Après le succès public de Morton, sur l’éthérisation, Wells dit qu’il fut inspiré par eux deux, et Crawford Long, annonça tardivement dans un article, qu’il utilisait l’éther depuis plusieurs années.
Quelque que soit l’histoire, il semble que Jackson conseilla Morton d’utiliser un agent plus puissant pour la chirurgie, appelé diethyl éther de formule H5C2-O-C2H5.
L’éther est un liquide volatile incolore avec un odeur forte et des vapeurs irritantes. Il est inflammable et demande plus de surveillance que le protoxyde d’azote dans les interventions importantes. Plus tard, Jackson considéra Morton comme une personne peu scrupuleuse qui l’avait privé de tout son crédit. L’écrivain mark Twain affirma que le crédit de la découverte de l’anesthésie avait été dérobé au docteur Long par un nordiste.
Il n’y a aucune raison de douter que Long, Wells, Jackson et Morton étaient convaincu sincèrement avoir été le découvreur de l’anesthésie générale, à l’instar d’un autre étudiant du collège médical de Berkshire, William E. Clarke qui les précéda.
Les historiens japonais notent qu’ils sont tous devancés par Seishu Hanaoka et ses disciples plus tôt dans le siècle...
Le brevet
Le Professeur Charles Jackson et William Morton ont conjointement essayé de faire breveter le "Letheon" pour leur propre bénéfice privé ; mais c’est Morton qui a supporté la majeure partie de la calomnie pour avoir voulu faire ainsi.
Plusieurs jours après le triomphe de Morton au general Hospital of Massachusetts, le professeur Jackson a revendiqué son droit à l’invention. Jackson a exigé que Morton lui payent des honoraires de 500 dollars ou 10% de ses futurs revenus.
Outragé, Morton et son mandataire de brevet passèrent néanmoins un accord avec Jackson. Ce dernier adhéra à la demande du brevet de Morton, qui devait percevoir 65% des revenus, 25% au mandataire et 10% pour Jackson
L’accord n’a pas duré.
En 1861, Jackson a édité un manuel d’Etherisation. Par ce biais, il ne clamait pas seulement qu’il avait instruit Morton sur les propriétés anesthésiques de l’éther, mais qu’il avait utilisé Morton pour mettre en scène la démonstration célèbre à l’hôpital général du Massachusetts au nom de son professeur illustre.
Oliver Wendell Holmes (1809 - 1894)

Données fournies:
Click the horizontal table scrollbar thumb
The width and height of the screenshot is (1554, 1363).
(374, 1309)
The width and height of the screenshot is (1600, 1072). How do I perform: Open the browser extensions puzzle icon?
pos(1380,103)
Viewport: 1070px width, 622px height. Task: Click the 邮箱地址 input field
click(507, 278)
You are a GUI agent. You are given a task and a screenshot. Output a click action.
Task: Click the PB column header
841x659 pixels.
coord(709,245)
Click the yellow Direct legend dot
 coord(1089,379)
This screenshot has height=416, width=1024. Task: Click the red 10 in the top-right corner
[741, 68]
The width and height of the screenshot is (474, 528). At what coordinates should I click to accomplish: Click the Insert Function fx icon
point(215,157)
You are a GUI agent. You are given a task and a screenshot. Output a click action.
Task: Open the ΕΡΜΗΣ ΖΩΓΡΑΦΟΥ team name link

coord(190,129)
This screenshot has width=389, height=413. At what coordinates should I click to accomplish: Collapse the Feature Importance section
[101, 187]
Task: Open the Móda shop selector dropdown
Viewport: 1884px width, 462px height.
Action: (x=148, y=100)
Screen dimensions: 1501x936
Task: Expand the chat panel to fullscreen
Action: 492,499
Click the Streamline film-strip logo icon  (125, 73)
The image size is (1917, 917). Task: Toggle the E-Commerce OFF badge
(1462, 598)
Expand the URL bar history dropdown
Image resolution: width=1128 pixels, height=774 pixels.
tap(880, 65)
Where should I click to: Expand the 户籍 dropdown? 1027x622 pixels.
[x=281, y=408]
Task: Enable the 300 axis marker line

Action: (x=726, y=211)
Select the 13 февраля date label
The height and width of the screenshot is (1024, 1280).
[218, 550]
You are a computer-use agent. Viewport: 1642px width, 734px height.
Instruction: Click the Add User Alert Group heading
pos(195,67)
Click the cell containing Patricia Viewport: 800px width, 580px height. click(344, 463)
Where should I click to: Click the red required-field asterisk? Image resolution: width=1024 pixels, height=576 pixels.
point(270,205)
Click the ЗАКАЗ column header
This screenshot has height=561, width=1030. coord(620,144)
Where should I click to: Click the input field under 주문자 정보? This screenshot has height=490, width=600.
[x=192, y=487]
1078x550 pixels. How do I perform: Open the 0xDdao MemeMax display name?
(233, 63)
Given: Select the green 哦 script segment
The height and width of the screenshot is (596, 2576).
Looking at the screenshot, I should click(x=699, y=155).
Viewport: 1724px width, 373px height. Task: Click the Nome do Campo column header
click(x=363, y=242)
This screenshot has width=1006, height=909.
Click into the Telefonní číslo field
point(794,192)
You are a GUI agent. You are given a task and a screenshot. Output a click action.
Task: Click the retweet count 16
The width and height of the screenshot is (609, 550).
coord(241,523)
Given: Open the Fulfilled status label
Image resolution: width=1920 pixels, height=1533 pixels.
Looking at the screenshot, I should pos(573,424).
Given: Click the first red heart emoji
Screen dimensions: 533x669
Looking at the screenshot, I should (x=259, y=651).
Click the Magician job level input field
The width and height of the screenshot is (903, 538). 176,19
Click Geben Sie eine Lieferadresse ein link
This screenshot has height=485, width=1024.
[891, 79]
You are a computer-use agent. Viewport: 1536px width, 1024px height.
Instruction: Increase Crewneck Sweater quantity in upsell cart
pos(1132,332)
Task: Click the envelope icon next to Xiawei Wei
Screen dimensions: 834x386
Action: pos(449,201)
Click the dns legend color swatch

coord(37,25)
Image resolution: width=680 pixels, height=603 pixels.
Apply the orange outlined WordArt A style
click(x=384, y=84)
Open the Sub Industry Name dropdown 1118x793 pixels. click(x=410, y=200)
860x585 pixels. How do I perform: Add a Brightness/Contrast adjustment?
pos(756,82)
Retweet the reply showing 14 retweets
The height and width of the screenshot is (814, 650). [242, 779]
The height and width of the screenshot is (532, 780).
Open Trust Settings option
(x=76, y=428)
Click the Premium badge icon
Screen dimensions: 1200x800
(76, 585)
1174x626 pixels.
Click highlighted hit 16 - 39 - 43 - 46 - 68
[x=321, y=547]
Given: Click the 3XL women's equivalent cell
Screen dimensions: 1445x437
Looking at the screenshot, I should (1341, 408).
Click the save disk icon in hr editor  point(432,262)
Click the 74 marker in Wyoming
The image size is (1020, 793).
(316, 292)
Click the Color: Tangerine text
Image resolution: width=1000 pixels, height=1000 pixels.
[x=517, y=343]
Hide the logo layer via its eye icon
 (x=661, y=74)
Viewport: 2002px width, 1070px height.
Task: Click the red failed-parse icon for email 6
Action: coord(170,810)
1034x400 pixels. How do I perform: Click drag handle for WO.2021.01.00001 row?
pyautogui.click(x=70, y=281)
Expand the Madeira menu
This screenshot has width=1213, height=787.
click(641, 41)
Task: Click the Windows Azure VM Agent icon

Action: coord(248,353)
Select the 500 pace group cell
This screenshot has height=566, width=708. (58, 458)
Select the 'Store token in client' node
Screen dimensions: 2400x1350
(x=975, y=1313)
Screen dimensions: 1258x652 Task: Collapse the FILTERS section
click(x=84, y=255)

Consigne 1: Dans l'extrait choisi, quelle part des revenus l'accord sur le brevet réservait-il à Jackson ?
Consigne 2: D'après l'extrait choisi, pourquoi Jackson finit-il par juger Morton peu scrupuleux ?

Solution proposée 1: Jackson devait percevoir 10 % des revenus.

Solution proposée 2: Jackson avait, semble-t-il, conseillé à Morton d'utiliser le diéthyl éther pour la chirurgie. Il estimait ensuite que Morton l'avait privé de tout son crédit.